DIRECTIONS FOR THIS TASK:
Excerpt from the entries below: please repeat exactly the lines from the one containing "Task: Switch to the IPython console pane" through the last one, both ends included, with no pictures.

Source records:
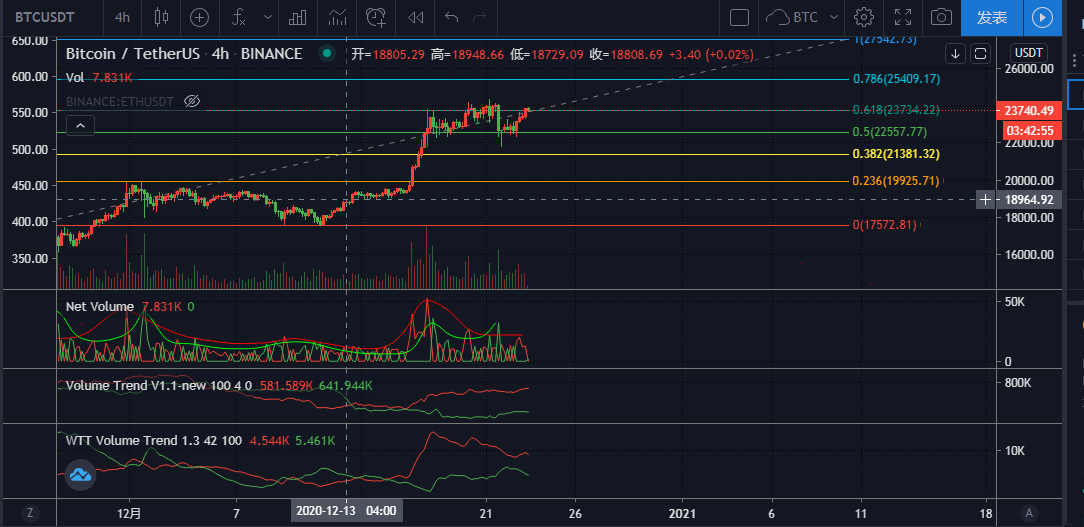
Task: Toggle auto scale with A button
Action: tap(1028, 513)
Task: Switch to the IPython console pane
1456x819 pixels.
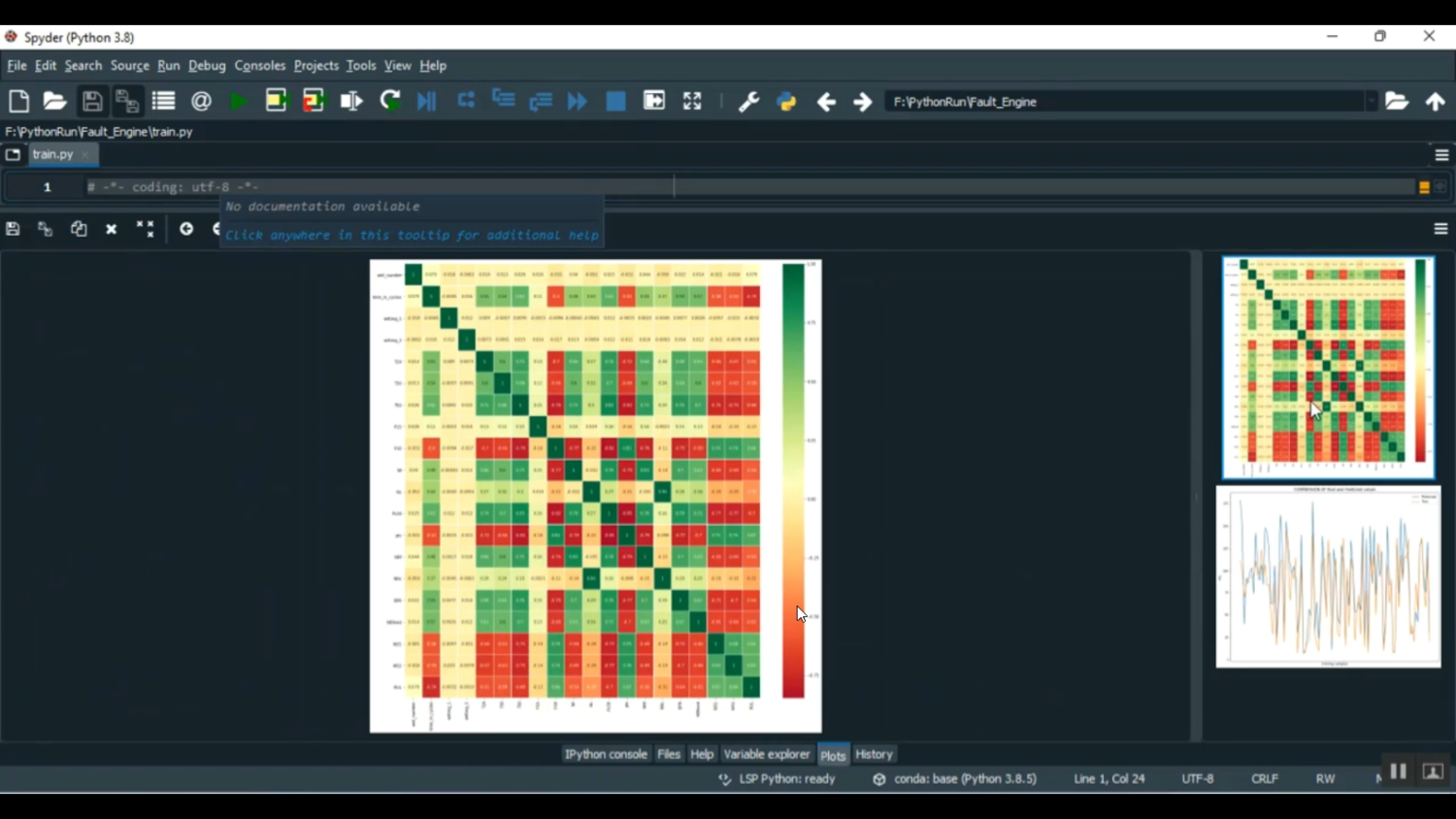Action: [x=606, y=754]
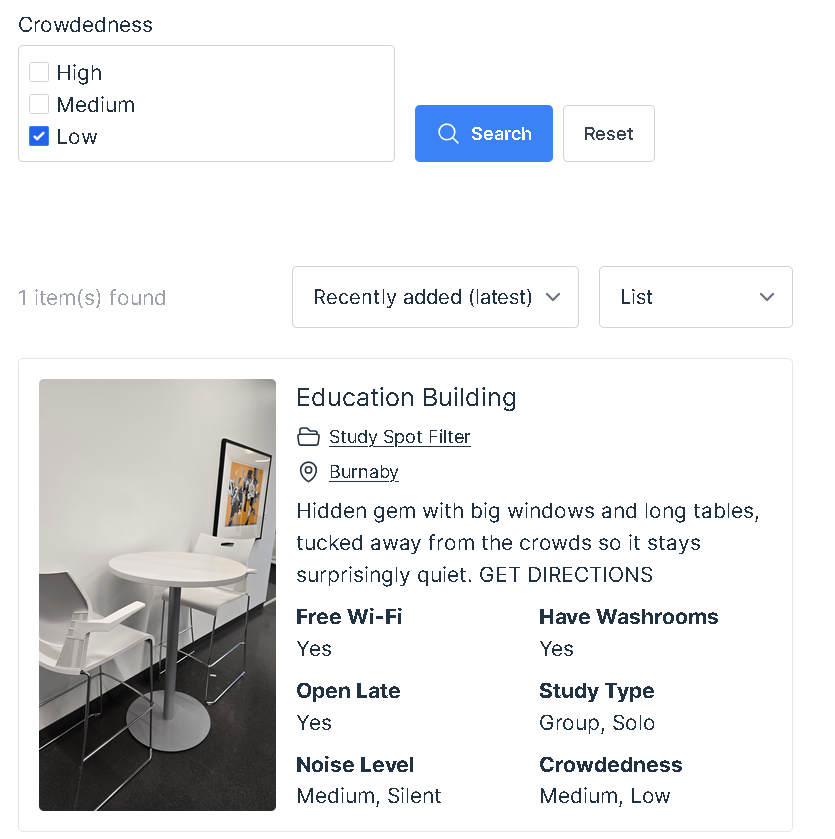835x839 pixels.
Task: Open the Education Building listing title
Action: [x=406, y=397]
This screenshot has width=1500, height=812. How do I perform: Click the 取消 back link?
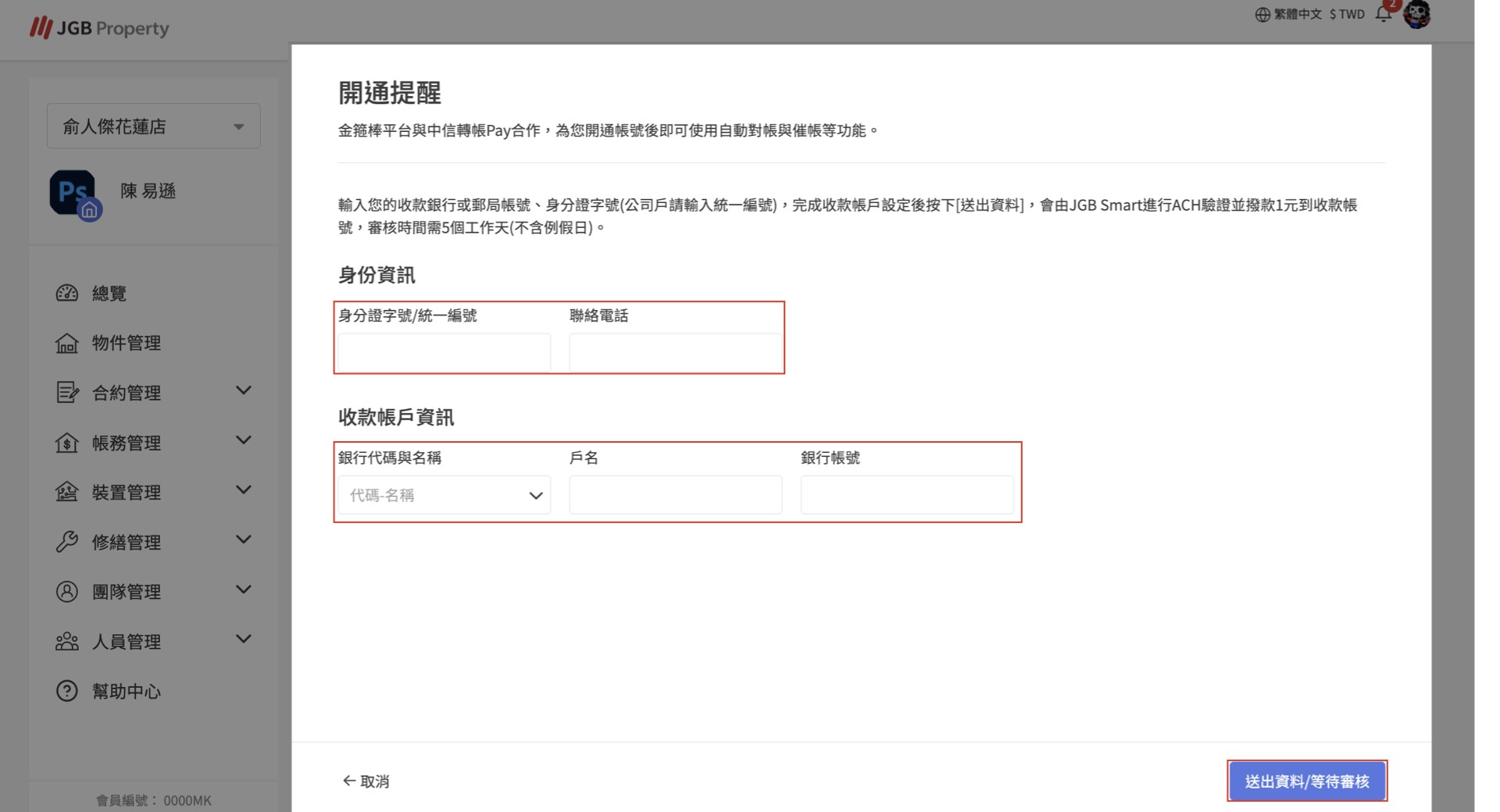[366, 781]
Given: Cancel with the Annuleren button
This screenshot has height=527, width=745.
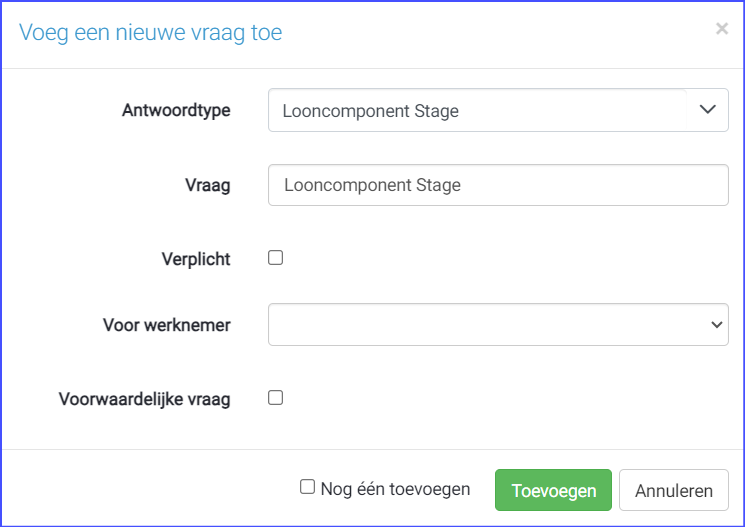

OUTPUT BELOW:
Task: Switch to the IPython console pane
1456x819 pixels.
Action: [x=606, y=754]
835x839 pixels.
Task: Open the Education Building listing title
Action: [x=406, y=397]
This screenshot has width=1500, height=812. How do I perform: Click the 取消 back link?
[366, 781]
Given: Cancel with the Annuleren button
This screenshot has height=527, width=745.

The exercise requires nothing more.